-- START OF DOCUMENT TEXT --

Wednesday, January 28, 2015

I fell in love when I was seven

I fell  in love for the first time when I was seven. The woman, though I suppose she was only 15 or so, was the daughter of a family friend's, who stayed with us for a week near our summer house. The day I first fell in love it was dreadfully hot. On the grass, gnats were swarming in and out of geometric shapes. Everything outside looked wilted, trees leaves were curling down, and the dog was lying in a the shadow of the house, panting as if he'd been running all afternoon.


The girl, Claire, didn't say anything to me as I played a game of war between my Transformers and some rubber dinosaurs. Who's to say who would win if it came to a fight between a T-Rex and an autobot? The T-Tex was larger, and I scooted him across the floor rather awkwardly because his tail was longer than his legs and struck the floor first, making walking naturally a near impossibility. This minor fact would eventually bring about the extinction of the dinosaurs though the details of that battle are now sketchy.



Claire sat in the corner of the room, at a bay window that gave a view of a gigantic oak that stretched up as if it might one day pierce the sky. She looked out the window pensively, the down on her cheeks was visible in the warm light. Was she beautiful? I don't really remember if she was aesthetically perfected, but I remember having a sense that she was beautiful. I had this feeling after watching her assemble a fleet of swans from a few sheets of scrap paper that she brought up to the room. While she stared out the window, probably thinking of some boy or her distant friends, her hands worked furiously turning the blank nothingness of a paper into swans. I understood then that she was made beautiful by the act of creation.



At first the swans were regular seeming swans that I've seen since in other people who were expert at origami. She produced three or four swans, similar looking, though upon closer inspection it was clear that she'd made a male swan and a female, arcing her neck ever so slightly to keep an eye on the two almost infinitesimally smaller swans, juveniles I suppose, who were behind her.


As the afternoon took shape, a slight breeze stirred the leaves of the oak and drove the gnats from the grass. That night we had a summer storm, with heat lightning and the deafening crack of thunder. But that was still hours away and as Claire worked the shapes grew increasingly more ornate and beautiful. Soon she was making replicas of the dinosaurs and Transformer that I was playing with, and, again upon closer inspection, a replica of me playing with the dinosaurs, now made so small as to be able to be cupped in my little paper hand. It took a magnifying glass to see the sort of craftsmanship that she was somehow capable of that afternoon. I searched this all out after she'd left the room, taking a short walk down by the deep blue lake water before the storm set in.

-- END OF DOCUMENT TEXT --

*REQUIRED TASKS*
#1 Rewrite the passage of the first-love story that opens with "I fell in love" and closes with "running all afternoon.", changing "dreadfully" to "unbearably".
#2 Go on with the first-love story from its last sentence.

-- START OF SUPPLIED DATA --

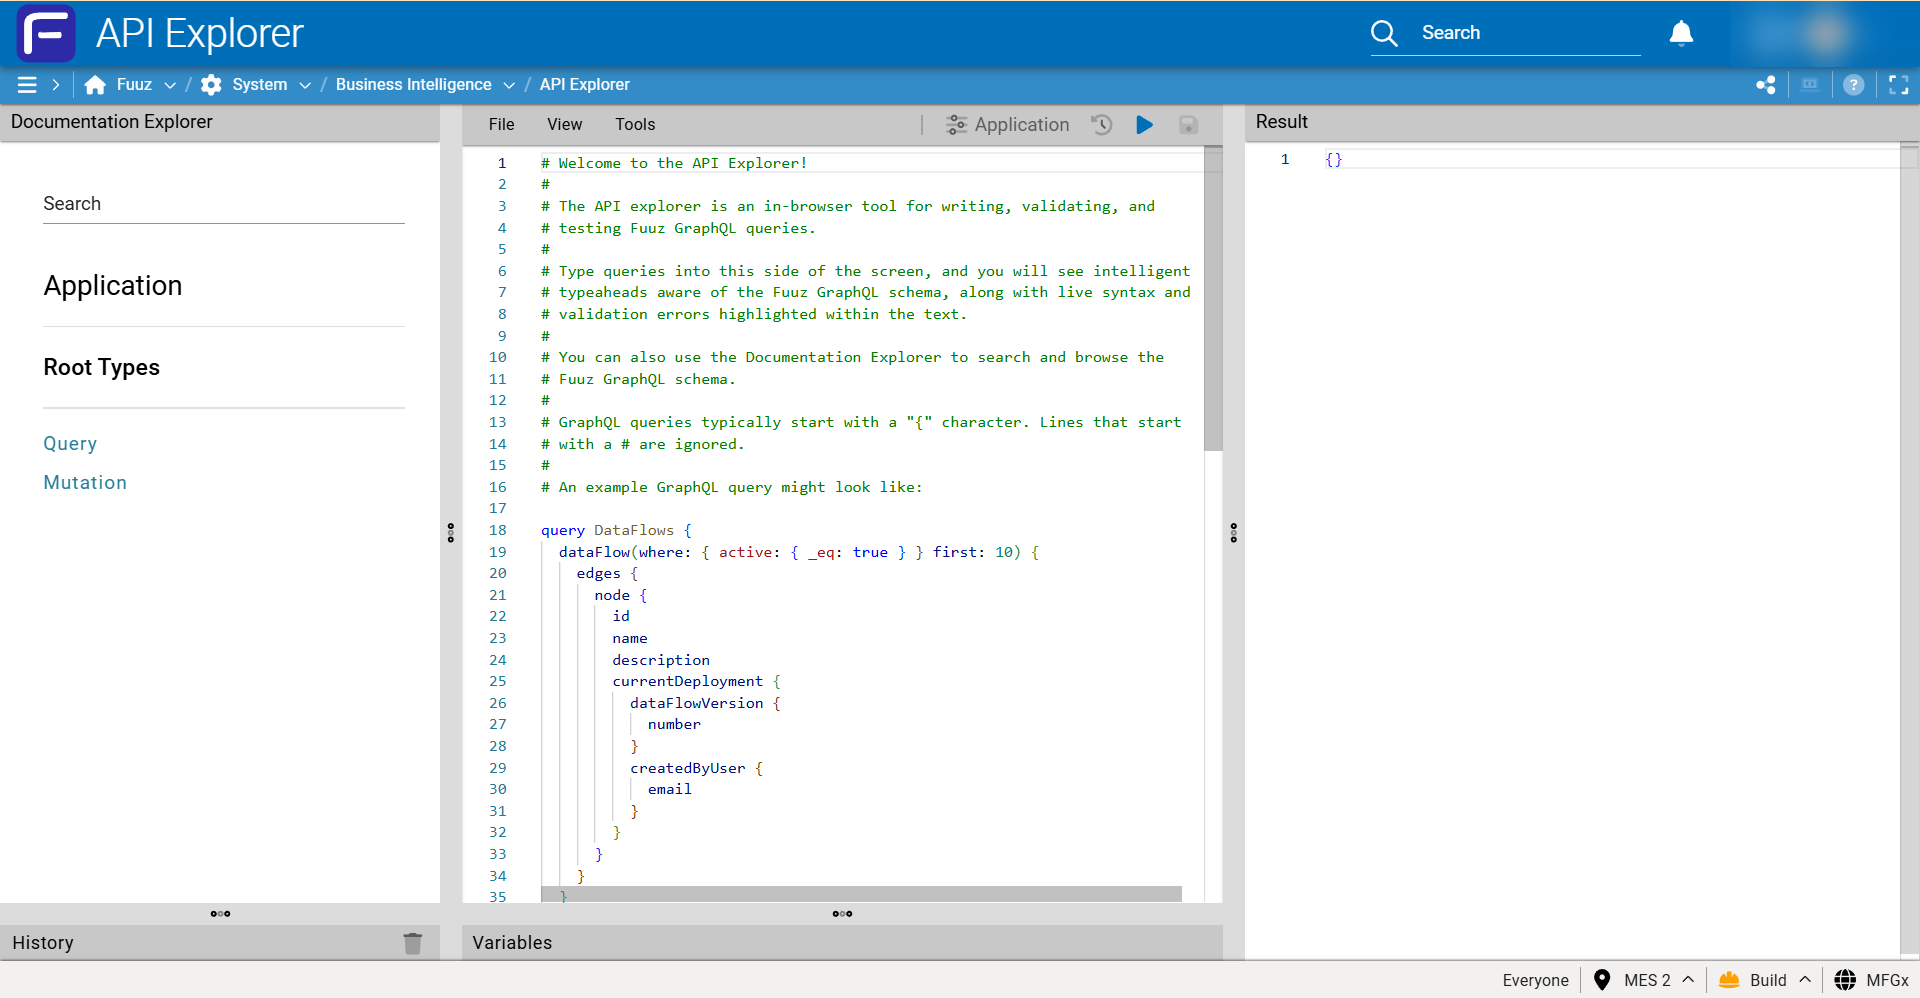Open the Mutation root type link
This screenshot has width=1920, height=998.
tap(85, 483)
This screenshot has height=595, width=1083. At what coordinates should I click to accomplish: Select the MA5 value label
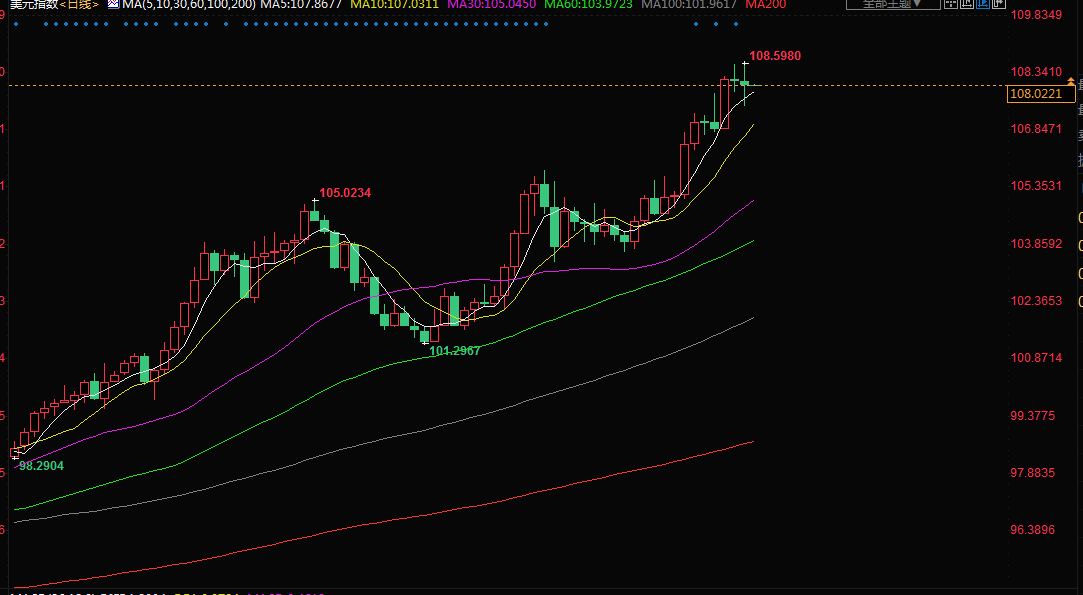(x=301, y=5)
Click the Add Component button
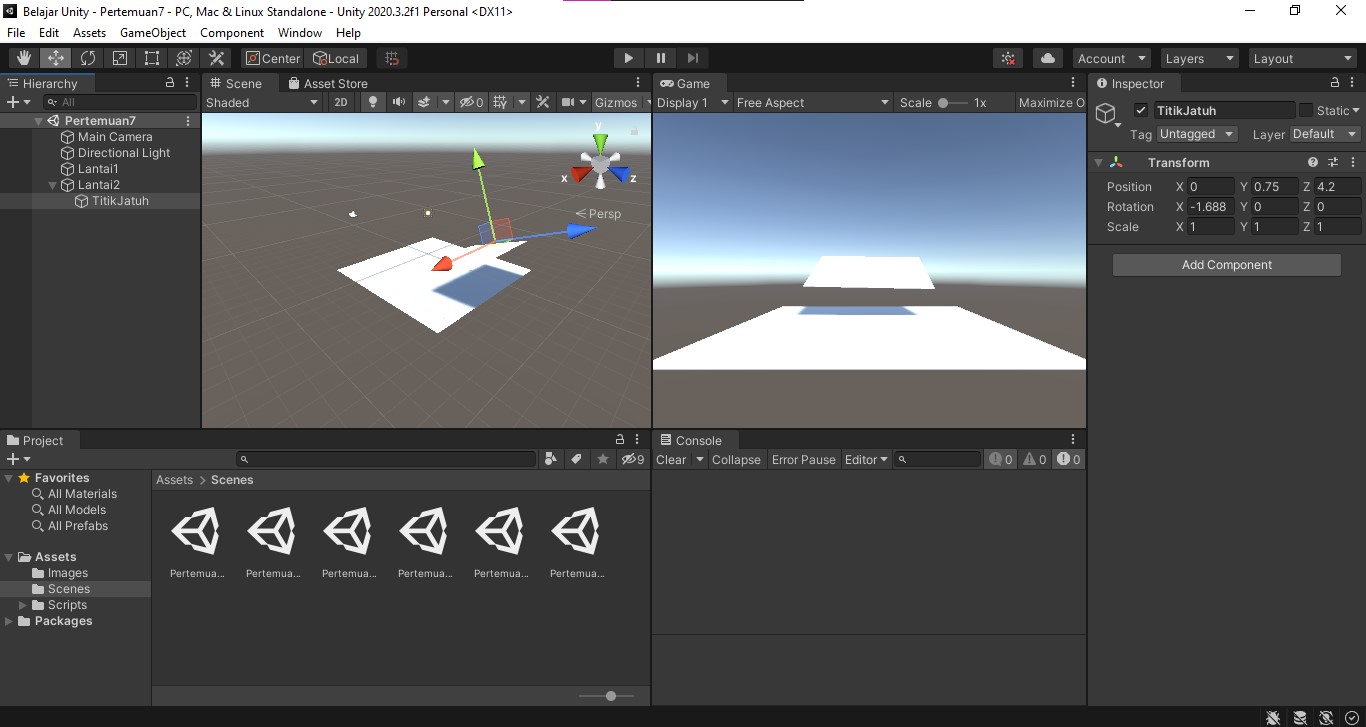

-- END OF SUPPLIED DATA --

*ANSWERS BELOW*
#1
I fell in love when I was seven

I fell  in love for the first time when I was seven. The woman, though I suppose she was only 15 or so, was the daughter of a family friend's, who stayed with us for a week near our summer house. The day I first fell in love it was unbearably hot. On the grass, gnats were swarming in and out of geometric shapes. Everything outside looked wilted, trees leaves were curling down, and the dog was lying in a the shadow of the house, panting as if he'd been running all afternoon.

#2
I'd like to think that love or falling in love is the sort of thing that makes sense, but the truth of the matter is that sometimes it comes for you wildly, suddenly, like a summer storm, rain pebbling the water that slaps against the dock. I became aware in a matter of a few minutes that Claire was capable of something that I'd never be capable of, a kind of creative spark that eludes me to this day, and so I did the next best thing I could think of, I fell in love with the hands of the creator, with the down on her cheeks, with the bit of red in her hair.


You would think year later that I'd never think of her, and in fact I don't all that often. I have children of my own and a wife. And yet sometimes I'll step outside and feel the warm air brushing past my forearms, goose pimpling my arms, and I'll think suddenly of that afternoon, of those small white hands creating a world that was wholly dependent and satisfied by itself. I think of that small paper boy, holding a small paper dinosaur, on a small rug, wasting away an afternoon under the watchful gaze of the Creator.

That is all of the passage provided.